DIRECTION – Copy the stretch of the material from the line containing "The image size is (955, 675)." through the line containing "[x=542, y=84]", reproducing each line precisely.

[Some records]

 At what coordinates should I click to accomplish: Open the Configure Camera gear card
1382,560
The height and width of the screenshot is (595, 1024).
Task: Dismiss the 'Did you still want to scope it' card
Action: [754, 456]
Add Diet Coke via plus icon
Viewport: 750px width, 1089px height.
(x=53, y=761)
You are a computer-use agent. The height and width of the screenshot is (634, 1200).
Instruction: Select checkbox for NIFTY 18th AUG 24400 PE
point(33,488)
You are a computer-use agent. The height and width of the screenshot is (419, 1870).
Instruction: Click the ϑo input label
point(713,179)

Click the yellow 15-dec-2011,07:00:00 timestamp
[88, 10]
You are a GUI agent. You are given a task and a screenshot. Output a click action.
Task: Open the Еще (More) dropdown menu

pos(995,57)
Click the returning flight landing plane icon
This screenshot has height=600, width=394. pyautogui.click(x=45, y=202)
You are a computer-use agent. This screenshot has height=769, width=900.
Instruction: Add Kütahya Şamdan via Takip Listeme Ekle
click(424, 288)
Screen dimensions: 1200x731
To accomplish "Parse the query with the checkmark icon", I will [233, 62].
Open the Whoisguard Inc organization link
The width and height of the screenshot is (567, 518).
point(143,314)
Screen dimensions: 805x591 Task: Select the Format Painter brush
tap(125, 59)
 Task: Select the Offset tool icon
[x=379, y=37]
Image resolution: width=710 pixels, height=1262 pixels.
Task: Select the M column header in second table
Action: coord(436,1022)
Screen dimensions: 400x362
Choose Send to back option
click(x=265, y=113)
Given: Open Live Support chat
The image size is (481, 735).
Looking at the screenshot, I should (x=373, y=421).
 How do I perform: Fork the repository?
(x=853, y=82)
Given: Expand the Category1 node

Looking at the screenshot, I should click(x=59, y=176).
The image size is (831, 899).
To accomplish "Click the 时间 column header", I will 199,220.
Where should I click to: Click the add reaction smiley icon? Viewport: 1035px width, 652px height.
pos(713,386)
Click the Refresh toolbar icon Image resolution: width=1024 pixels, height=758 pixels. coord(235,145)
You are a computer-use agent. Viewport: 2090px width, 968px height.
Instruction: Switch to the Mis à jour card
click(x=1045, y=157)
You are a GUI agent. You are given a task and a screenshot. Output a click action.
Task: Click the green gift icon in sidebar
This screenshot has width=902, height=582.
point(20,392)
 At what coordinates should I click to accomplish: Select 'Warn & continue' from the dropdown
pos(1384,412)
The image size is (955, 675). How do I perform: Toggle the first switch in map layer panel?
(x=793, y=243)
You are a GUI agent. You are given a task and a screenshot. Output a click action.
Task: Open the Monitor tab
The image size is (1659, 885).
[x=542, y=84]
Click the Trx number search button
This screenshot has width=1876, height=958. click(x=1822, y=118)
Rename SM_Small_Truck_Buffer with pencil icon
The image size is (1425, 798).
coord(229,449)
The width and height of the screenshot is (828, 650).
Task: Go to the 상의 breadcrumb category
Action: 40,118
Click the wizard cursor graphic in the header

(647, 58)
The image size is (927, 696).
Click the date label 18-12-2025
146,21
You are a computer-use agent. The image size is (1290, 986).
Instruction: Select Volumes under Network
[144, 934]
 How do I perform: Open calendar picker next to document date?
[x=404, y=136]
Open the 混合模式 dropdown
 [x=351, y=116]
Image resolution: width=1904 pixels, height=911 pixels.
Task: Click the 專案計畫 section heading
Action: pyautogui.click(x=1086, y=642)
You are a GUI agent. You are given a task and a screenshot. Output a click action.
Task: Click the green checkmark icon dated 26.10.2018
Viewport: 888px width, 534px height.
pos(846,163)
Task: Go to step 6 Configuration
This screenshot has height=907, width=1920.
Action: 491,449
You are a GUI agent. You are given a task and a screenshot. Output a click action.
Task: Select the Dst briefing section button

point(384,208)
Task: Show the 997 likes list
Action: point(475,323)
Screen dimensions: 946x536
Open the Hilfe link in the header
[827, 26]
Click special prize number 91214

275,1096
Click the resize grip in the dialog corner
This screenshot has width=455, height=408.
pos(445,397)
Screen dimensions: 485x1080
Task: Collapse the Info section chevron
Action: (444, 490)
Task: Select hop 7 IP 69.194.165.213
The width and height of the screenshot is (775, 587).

SOLUTION TO THE EXERCISE –
The image size is (955, 675). How do I perform: Toggle the first switch in map layer panel?
(x=793, y=243)
You are a GUI agent. You are given a task and a screenshot. Output a click action.
Task: Open the Monitor tab
The image size is (1659, 885).
[x=542, y=84]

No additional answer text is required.